Pressemitteilung vom 05. Juni 2008
Liberaler Campus München fordert nachgelagerte Studiengebühren!

Während dieser Tage in Hessen die Studiengebühren gekippt werden, geht der Liberale Campus München in seiner Forderung noch einen Schritt weiter. Bei den Studiengebühren kann die Antwort nicht einfach nur `Ja´ oder `Nein´ lauten. Ich erwarte von den Verantwortlichen einen Weitblick der auch ein `Ja, aber´ zulässt, so der Vorsitzende der Münchner Hochschulgruppe.
Mit Einführung der Studiengebühren ist es merklich zu einer Verbesserung der Lehre gekommen. Was jedoch nicht passieren darf ist, dass wir gute Studenten auf Grund von finanziellen Hürden den Zugang zum Studium verwehren. Vielmehr müssen die Studiengebühren von weiteren Maßnahmen flankiert werden. Entscheidend sei hier nach Meinung des Liberalen Campus München auch die Option auf nachgelagerte Studiengebühren. Des Weiteren müsse ein effektives Stipendiensystem aufgebaut werden. Hier wird nach Meinung der Münchner noch zu wenig getan.
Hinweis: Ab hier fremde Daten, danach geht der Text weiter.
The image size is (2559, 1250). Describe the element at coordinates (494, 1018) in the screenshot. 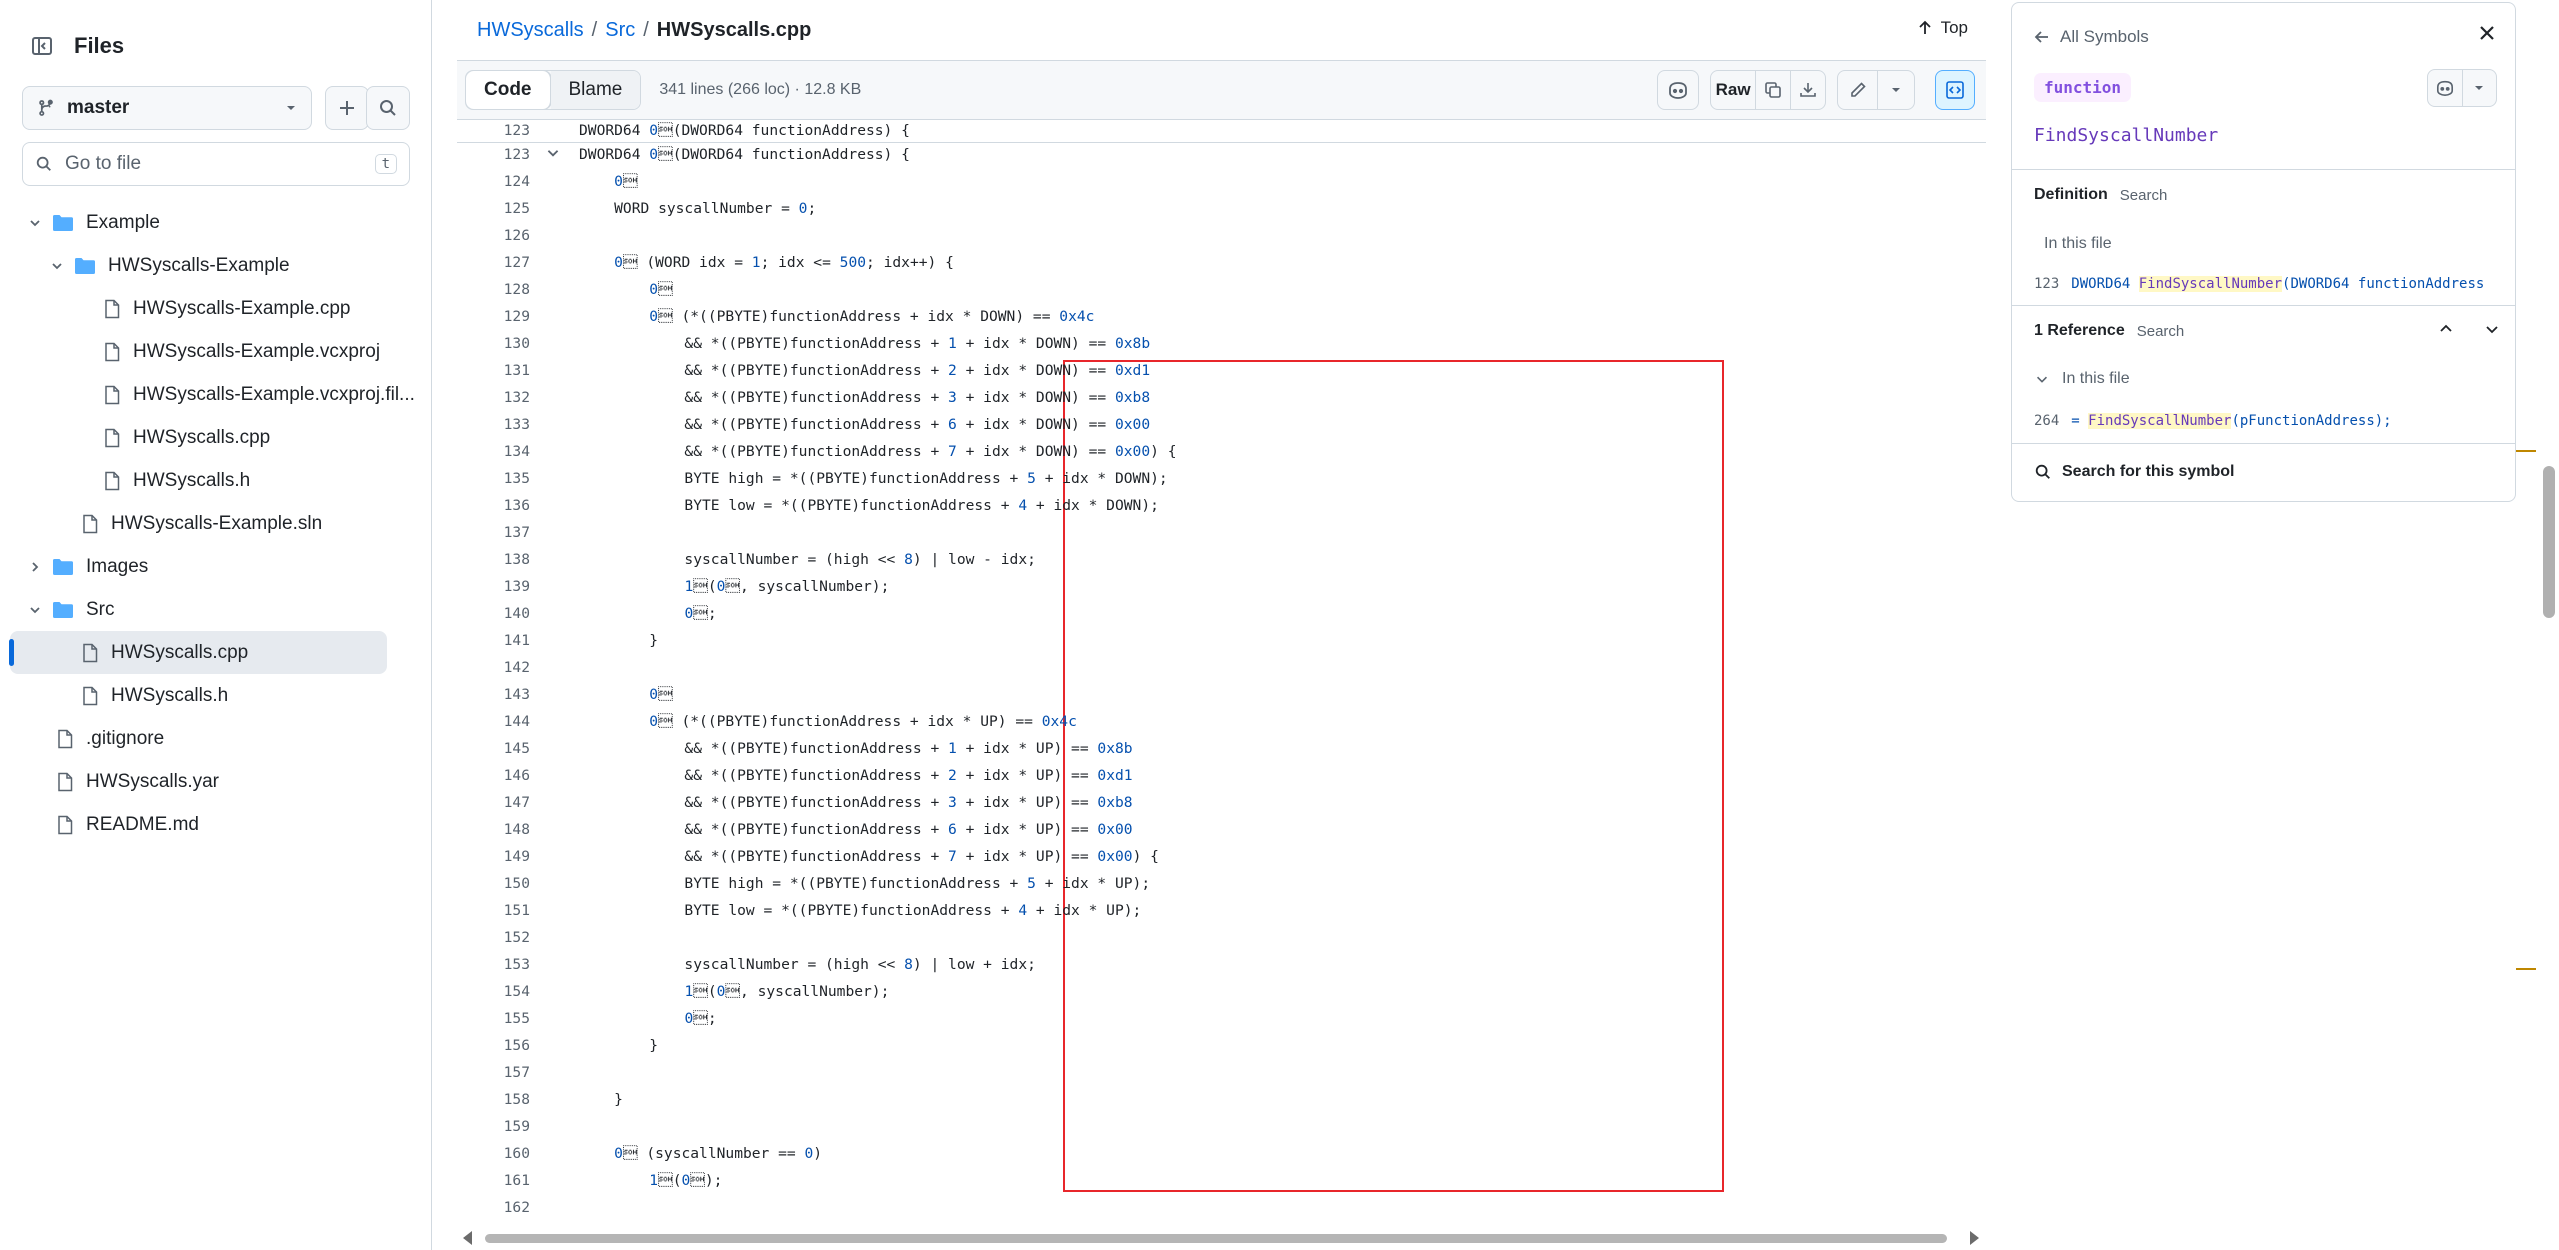

I see `line-number: 155` at that location.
Neben staatlichen Stellen und Stiftungen, sind vermehrt Unternehmen für Stipendienprogramme zu gewinnen. Nur so können Studiengebühren sozial-verträglich gestaltet werden.
Warum Studenten neben den Studiengebühren auch weiterhin Verwaltungs-gebühren zahlen sollen ist für mich unverständlich. Wenn ich da noch die Drittmittelförderung abziehe muss ich mir die Frage stellen ob der Staat überhaupt noch etwas für die Hochschulen ausgibt, zürnt Stefan Hermanns.
Der Staat müsse endlich einsehen, dass eine Investition in die Bildung, die sicherste Anlage für die Zukunft ist.